Goal of the exercise:
Below are records; write all of them out exactly.

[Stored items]
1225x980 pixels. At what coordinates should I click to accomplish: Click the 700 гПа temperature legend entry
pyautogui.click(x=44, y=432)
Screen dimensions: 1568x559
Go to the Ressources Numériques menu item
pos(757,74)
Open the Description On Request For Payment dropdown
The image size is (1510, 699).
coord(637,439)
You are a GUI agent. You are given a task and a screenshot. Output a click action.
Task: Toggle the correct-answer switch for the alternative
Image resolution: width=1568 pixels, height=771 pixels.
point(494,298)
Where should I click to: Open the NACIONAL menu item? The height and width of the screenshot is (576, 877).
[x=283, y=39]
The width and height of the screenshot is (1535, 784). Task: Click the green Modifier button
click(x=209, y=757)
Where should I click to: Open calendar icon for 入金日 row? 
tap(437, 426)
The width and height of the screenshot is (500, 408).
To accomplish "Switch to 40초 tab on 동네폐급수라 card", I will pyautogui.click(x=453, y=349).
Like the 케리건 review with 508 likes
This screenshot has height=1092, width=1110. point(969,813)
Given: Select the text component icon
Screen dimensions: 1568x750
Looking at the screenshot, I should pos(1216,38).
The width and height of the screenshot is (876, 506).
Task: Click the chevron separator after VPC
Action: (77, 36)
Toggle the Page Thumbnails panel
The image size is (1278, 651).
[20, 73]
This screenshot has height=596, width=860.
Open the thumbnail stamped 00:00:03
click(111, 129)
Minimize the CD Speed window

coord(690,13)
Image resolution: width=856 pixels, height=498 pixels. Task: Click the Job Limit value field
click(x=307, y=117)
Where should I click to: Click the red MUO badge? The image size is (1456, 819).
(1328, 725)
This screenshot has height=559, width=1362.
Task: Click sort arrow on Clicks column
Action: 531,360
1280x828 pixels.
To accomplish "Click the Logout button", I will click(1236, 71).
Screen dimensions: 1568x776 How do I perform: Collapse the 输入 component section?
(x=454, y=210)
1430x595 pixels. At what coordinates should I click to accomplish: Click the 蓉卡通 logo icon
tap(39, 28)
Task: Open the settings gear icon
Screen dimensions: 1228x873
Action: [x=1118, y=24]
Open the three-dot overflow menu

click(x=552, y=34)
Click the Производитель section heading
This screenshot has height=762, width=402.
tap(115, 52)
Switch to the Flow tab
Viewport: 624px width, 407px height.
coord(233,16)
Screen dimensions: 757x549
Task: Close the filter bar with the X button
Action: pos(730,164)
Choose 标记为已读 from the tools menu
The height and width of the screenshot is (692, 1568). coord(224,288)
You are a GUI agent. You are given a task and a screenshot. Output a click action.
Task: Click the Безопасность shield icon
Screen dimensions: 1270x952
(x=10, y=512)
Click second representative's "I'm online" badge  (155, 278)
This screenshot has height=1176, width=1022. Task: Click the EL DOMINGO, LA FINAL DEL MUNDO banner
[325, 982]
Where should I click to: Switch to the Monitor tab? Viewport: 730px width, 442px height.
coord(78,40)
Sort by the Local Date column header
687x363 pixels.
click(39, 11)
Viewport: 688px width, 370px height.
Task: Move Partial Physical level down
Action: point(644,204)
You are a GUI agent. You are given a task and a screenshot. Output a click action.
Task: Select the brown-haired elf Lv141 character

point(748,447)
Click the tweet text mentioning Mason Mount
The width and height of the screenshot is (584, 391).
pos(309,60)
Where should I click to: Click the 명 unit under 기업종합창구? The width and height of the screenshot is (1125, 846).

Expected output:
1225x980 pixels. At what coordinates should I click to accomplish: Click the 700 гПа temperature legend entry
pyautogui.click(x=44, y=432)
Screen dimensions: 1568x559
Go to the Ressources Numériques menu item
pos(757,74)
Open the Description On Request For Payment dropdown
The image size is (1510, 699).
coord(637,439)
You are a GUI agent. You are given a task and a screenshot. Output a click action.
Task: Toggle the correct-answer switch for the alternative
Image resolution: width=1568 pixels, height=771 pixels.
point(494,298)
Where should I click to: Open the NACIONAL menu item? The height and width of the screenshot is (576, 877).
[x=283, y=39]
The width and height of the screenshot is (1535, 784). Task: Click the green Modifier button
click(x=209, y=757)
Where should I click to: Open calendar icon for 入金日 row? 
tap(437, 426)
The width and height of the screenshot is (500, 408).
To accomplish "Switch to 40초 tab on 동네폐급수라 card", I will pyautogui.click(x=453, y=349).
Like the 케리건 review with 508 likes
This screenshot has height=1092, width=1110. point(969,813)
Given: Select the text component icon
Screen dimensions: 1568x750
Looking at the screenshot, I should pos(1216,38).
The width and height of the screenshot is (876, 506).
Task: Click the chevron separator after VPC
Action: (77, 36)
Toggle the Page Thumbnails panel
The image size is (1278, 651).
[20, 73]
This screenshot has height=596, width=860.
Open the thumbnail stamped 00:00:03
click(111, 129)
Minimize the CD Speed window

coord(690,13)
Image resolution: width=856 pixels, height=498 pixels. Task: Click the Job Limit value field
click(x=307, y=117)
Where should I click to: Click the red MUO badge? The image size is (1456, 819).
(1328, 725)
This screenshot has height=559, width=1362.
Task: Click sort arrow on Clicks column
Action: 531,360
1280x828 pixels.
To accomplish "Click the Logout button", I will click(1236, 71).
Screen dimensions: 1568x776 How do I perform: Collapse the 输入 component section?
(x=454, y=210)
1430x595 pixels. At what coordinates should I click to accomplish: Click the 蓉卡通 logo icon
tap(39, 28)
Task: Open the settings gear icon
Screen dimensions: 1228x873
Action: [x=1118, y=24]
Open the three-dot overflow menu

click(x=552, y=34)
Click the Производитель section heading
This screenshot has height=762, width=402.
tap(115, 52)
Switch to the Flow tab
Viewport: 624px width, 407px height.
coord(233,16)
Screen dimensions: 757x549
Task: Close the filter bar with the X button
Action: pos(730,164)
Choose 标记为已读 from the tools menu
The height and width of the screenshot is (692, 1568). coord(224,288)
You are a GUI agent. You are given a task and a screenshot. Output a click action.
Task: Click the Безопасность shield icon
Screen dimensions: 1270x952
(x=10, y=512)
Click second representative's "I'm online" badge  (155, 278)
This screenshot has height=1176, width=1022. Task: Click the EL DOMINGO, LA FINAL DEL MUNDO banner
[325, 982]
Where should I click to: Switch to the Monitor tab? Viewport: 730px width, 442px height.
coord(78,40)
Sort by the Local Date column header
687x363 pixels.
click(39, 11)
Viewport: 688px width, 370px height.
Task: Move Partial Physical level down
Action: point(644,204)
You are a GUI agent. You are given a task and a screenshot. Output a click action.
Task: Select the brown-haired elf Lv141 character

point(748,447)
Click the tweet text mentioning Mason Mount
The width and height of the screenshot is (584, 391).
pos(309,60)
Where should I click to: Click the 명 unit under 기업종합창구? The width and height of the screenshot is (1125, 846).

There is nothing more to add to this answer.